# Goal
Lay out each line of the records as a Markdown table with two columns, No. for the row number and Line for the text, leaving out blank lines and the pictures.

---------- Listed entries ----------

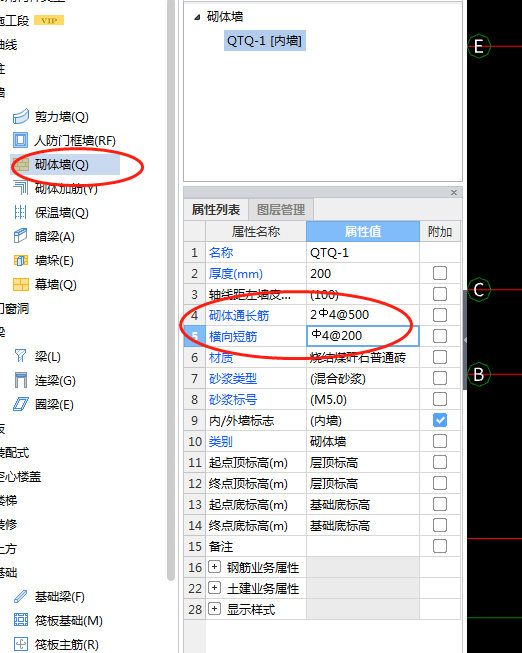Expand the 钢筋业务属性 group

pyautogui.click(x=214, y=567)
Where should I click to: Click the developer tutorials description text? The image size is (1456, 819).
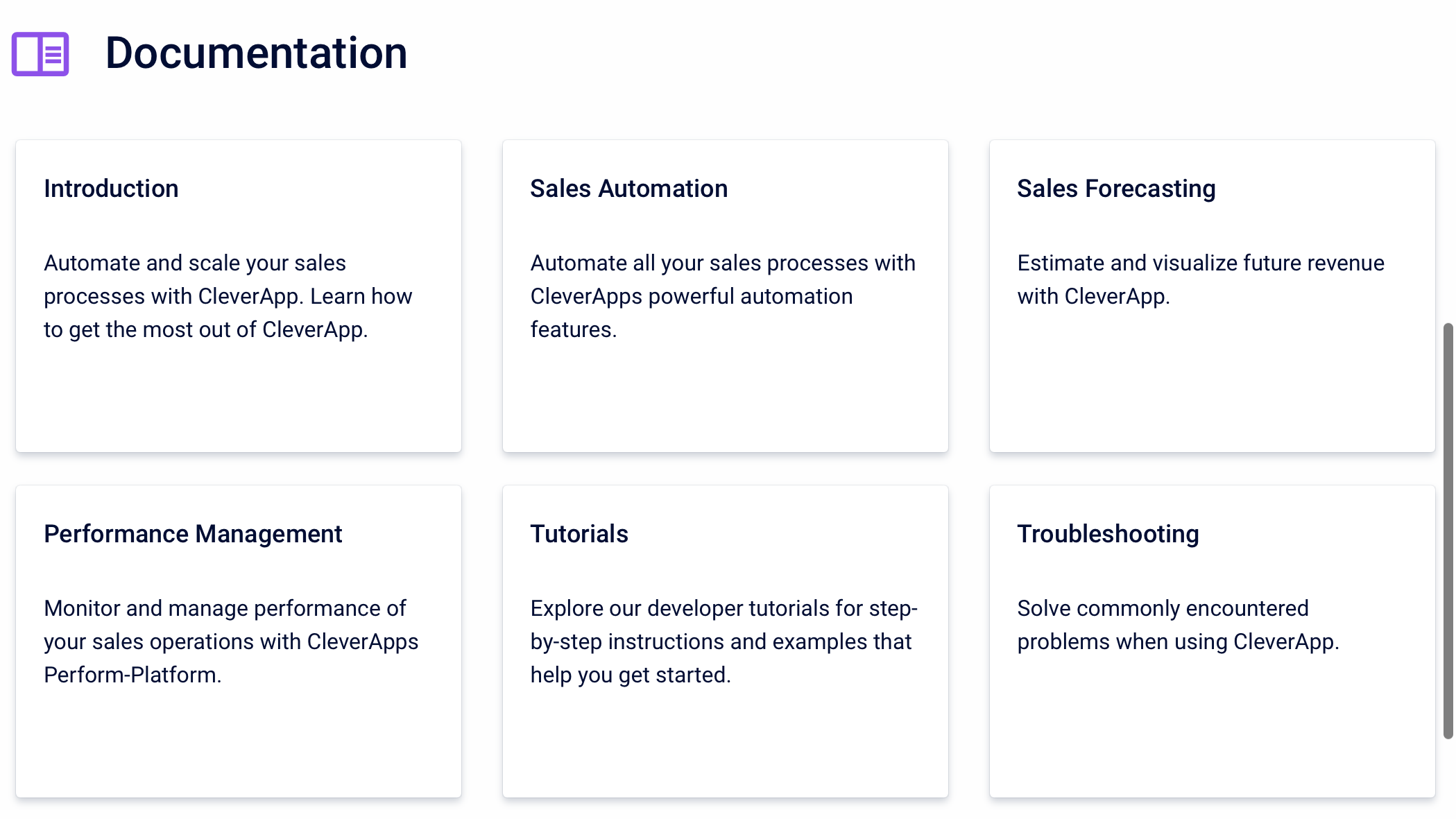(x=723, y=641)
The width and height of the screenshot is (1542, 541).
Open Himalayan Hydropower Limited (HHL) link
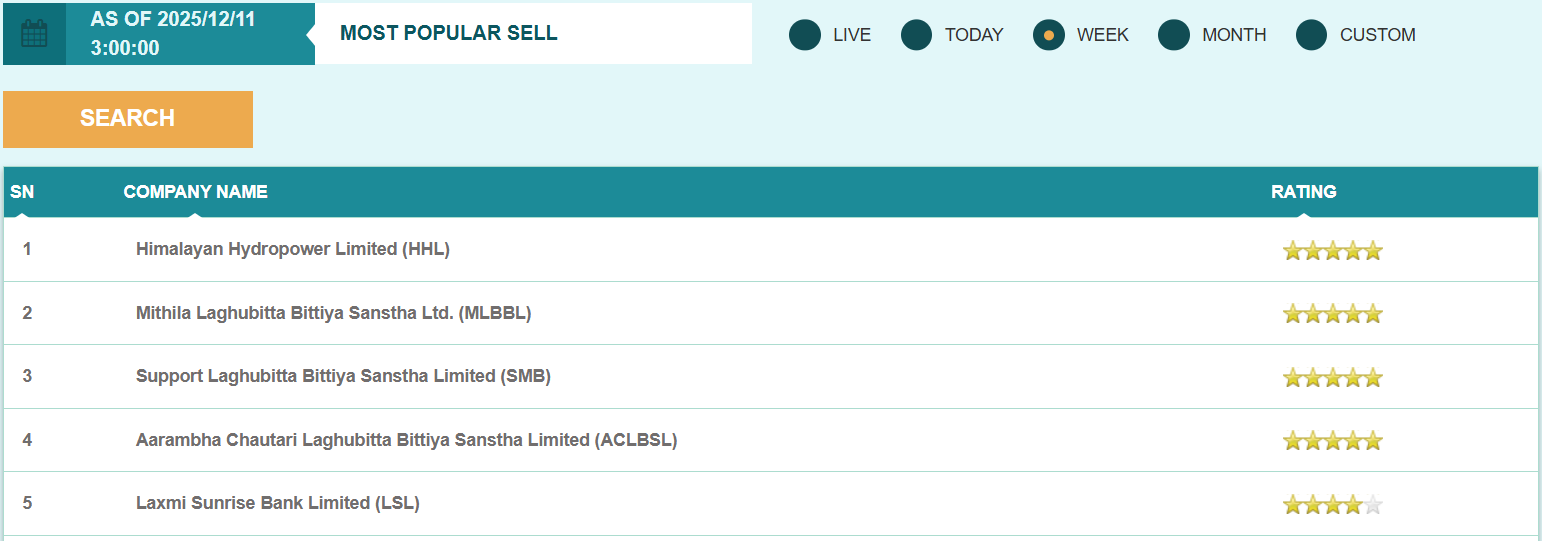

----------

# Full response
| No. | Line |
|---|---|
| 1 | Expand the 钢筋业务属性 group |
| 2 | pyautogui.click(x=214, y=567) |
| 3 | Where should I click to: Click the developer tutorials description text? The image size is (1456, 819). |
| 4 | (x=723, y=641) |
| 5 | The width and height of the screenshot is (1542, 541). |
| 6 | Open Himalayan Hydropower Limited (HHL) link |